═══ Record list
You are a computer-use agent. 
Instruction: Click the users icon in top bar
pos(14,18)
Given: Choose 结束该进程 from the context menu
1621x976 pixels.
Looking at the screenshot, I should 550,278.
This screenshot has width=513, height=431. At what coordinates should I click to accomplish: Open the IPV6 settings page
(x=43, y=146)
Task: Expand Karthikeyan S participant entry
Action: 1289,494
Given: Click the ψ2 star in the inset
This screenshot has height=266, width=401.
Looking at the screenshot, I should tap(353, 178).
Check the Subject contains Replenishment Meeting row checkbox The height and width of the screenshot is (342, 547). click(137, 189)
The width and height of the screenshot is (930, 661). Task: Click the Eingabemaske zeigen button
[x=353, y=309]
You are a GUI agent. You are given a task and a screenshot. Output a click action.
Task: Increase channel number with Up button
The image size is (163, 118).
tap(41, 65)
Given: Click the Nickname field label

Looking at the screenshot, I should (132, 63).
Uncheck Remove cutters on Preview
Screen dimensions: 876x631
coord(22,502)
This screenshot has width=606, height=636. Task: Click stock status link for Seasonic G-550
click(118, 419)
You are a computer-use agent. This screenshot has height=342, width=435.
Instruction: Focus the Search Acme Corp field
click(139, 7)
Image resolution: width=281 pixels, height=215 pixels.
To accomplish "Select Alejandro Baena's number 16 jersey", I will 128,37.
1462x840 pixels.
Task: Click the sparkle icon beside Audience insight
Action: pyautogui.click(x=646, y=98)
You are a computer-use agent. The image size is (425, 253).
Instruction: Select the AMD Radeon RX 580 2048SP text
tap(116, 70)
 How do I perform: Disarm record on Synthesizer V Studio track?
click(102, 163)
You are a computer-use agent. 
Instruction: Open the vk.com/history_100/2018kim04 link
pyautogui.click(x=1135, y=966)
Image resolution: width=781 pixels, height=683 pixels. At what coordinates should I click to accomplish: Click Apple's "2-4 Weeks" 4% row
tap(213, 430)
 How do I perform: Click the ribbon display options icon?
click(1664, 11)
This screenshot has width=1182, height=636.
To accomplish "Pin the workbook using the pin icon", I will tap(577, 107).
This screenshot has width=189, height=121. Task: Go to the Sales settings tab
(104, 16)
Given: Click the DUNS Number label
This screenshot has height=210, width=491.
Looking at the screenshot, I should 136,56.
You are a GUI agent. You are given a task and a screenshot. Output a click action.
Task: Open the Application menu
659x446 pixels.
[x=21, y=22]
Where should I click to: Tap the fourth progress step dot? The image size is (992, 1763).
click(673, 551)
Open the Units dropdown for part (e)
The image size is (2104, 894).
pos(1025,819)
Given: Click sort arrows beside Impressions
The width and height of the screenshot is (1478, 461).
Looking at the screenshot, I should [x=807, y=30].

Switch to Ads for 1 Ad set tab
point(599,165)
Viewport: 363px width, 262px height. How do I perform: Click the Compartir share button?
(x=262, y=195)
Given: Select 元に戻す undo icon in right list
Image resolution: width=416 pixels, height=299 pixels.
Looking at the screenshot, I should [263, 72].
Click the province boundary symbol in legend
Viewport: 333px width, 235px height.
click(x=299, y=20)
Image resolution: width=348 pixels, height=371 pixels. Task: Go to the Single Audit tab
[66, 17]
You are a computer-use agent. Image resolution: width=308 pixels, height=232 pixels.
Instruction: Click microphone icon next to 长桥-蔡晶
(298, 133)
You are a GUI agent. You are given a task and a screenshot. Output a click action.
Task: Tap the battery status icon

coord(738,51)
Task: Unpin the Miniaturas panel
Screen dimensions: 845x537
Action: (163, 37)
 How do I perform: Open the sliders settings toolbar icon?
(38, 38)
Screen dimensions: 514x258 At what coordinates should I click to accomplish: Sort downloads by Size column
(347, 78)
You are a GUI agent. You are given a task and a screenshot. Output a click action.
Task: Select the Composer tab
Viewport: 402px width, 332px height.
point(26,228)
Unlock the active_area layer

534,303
══════
__Directions for this task__
Copy out every line of the entries, word for word, starting from the first entry and continuing down to the line containing "Looking at the screenshot, I should 550,278.", with that line included.

__Result of this exercise__
You are a computer-use agent. 
Instruction: Click the users icon in top bar
pos(14,18)
Given: Choose 结束该进程 from the context menu
1621x976 pixels.
Looking at the screenshot, I should 550,278.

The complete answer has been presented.